Explanation_Strings = [
    "Seeking Higher Salary in Org 1",
    "Promotion Lag, Org 1, Position 1",
    "Promotion Lag, Org 1, Position 2",
    "Promotion Lag, Org 1, Position 3",
    "Promotion Lag, Org 2, Position 1",
    "Promotion Lag, Org 2, Position 2",
    "Promotion Lag, Org 2, Position 3",
    "Promotion Lag, Org 3, Position 1",
    "Promotion Lag, Org 3, Position 2",
    "Promotion Lag, Org 3, Position 3",
    "New employee, Org 1, Position 1",
    "New employee, Org 1, Position 2",
    "New employee, Org 1, Position 3",
    "New employee, Org 2, Position 1",
    "New employee, Org 2, Position 2",
    "Disappointing evaluation, Org 1",
    "Disappointing evaluation, Org 2",
    "Compensation does not match evaluations, Med rating",
    "Compensation does not match evaluations, High rating",
    "Compensation does not match evaluations, Org 1, Med rating",
    "Compensation does not match evaluations, Org 2, Med rating",
    "Compensation does not match evaluations, Org 1, High rating",
    "Compensation does not match evaluations, Org 2, High rating",
    "Mid-career crisis, Org 1",
    "Mid-career crisis, Org 2",
    "Did not match any retention risk rules"]


print("Employee #1 " + labelToString(Y1[0]) + " a retention risk with explanation: " + Explanation_Strings[E1[0]])
print()
print("Employee #2 " + labelToString(Y2[0]) + " a retention risk with explanation: " + Explanation_Strings[E2[0]])

<a class="anchor" id="ted2"></a>
## Overall model accuracy

How well does TED_Cartesian do in predicting all test labels (Y) and explanations (E)?

The "score" method of TED_Cartesian calculates this. The accuracy of predicting the combined YE labels could be of interest to researchers who want to better understand the inner workings of TED_Cartesian.


In [None]:
YE_accuracy, Y_accuracy, E_accuracy = ted.score(X_test, Y_test, E_test)    # evaluate the classifier
print("Evaluating accuracy of TED-enhanced classifier on test data")
print(' Accuracy of predicting Y labels: %.2f%%' % (100*Y_accuracy))
print(' Accuracy of predicting explanations: %.2f%%' % (100*E_accuracy))
print(' Accuracy of predicting Y + explanations: %.2f%%' % (100*YE_accuracy))

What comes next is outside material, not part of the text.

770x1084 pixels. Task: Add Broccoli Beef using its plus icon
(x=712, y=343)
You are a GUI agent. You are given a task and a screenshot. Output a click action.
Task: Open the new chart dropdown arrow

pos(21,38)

* It is easy to use the TED_CartesianExplainer if you have a training dataset that contains explanations. The framework is general in that it can use any classification technique that follows the fit/predict paradigm, so that if you already have a favorite algorithm, you can use it with the TED framework.
* The main advantage of this algorithm is that the quality of the explanations produced are exactly the same quality as those that the algorithm is trained on.  Thus, if you teach (train) the system well with good training data and good explanations, you will get good explanations out in a language you should understand.
* The downside of this approach is that someone needs to create explanations. This should be straightforward when a domain expert is creating the initial training data: if they decide a loan should be rejected, they should know why, and if they do not, it may not be a good decision.
* However, this may be more of a challenge when a training dataset already exists without explanations and now someone needs to create the explanations.  The original person who did the labeling of decisions may no longer be available, so the explanations for the decisions may not be known.  In this case, we argue, the system is in a dangerous state.  Training data exists that no one understands why it is labeled in a certain way.   Asking the model to explain one of its predictions when no person can explain an instance in the training data does not seem consistent.
* Dealing with this situation is one of the open research problems that comes from the TED approach.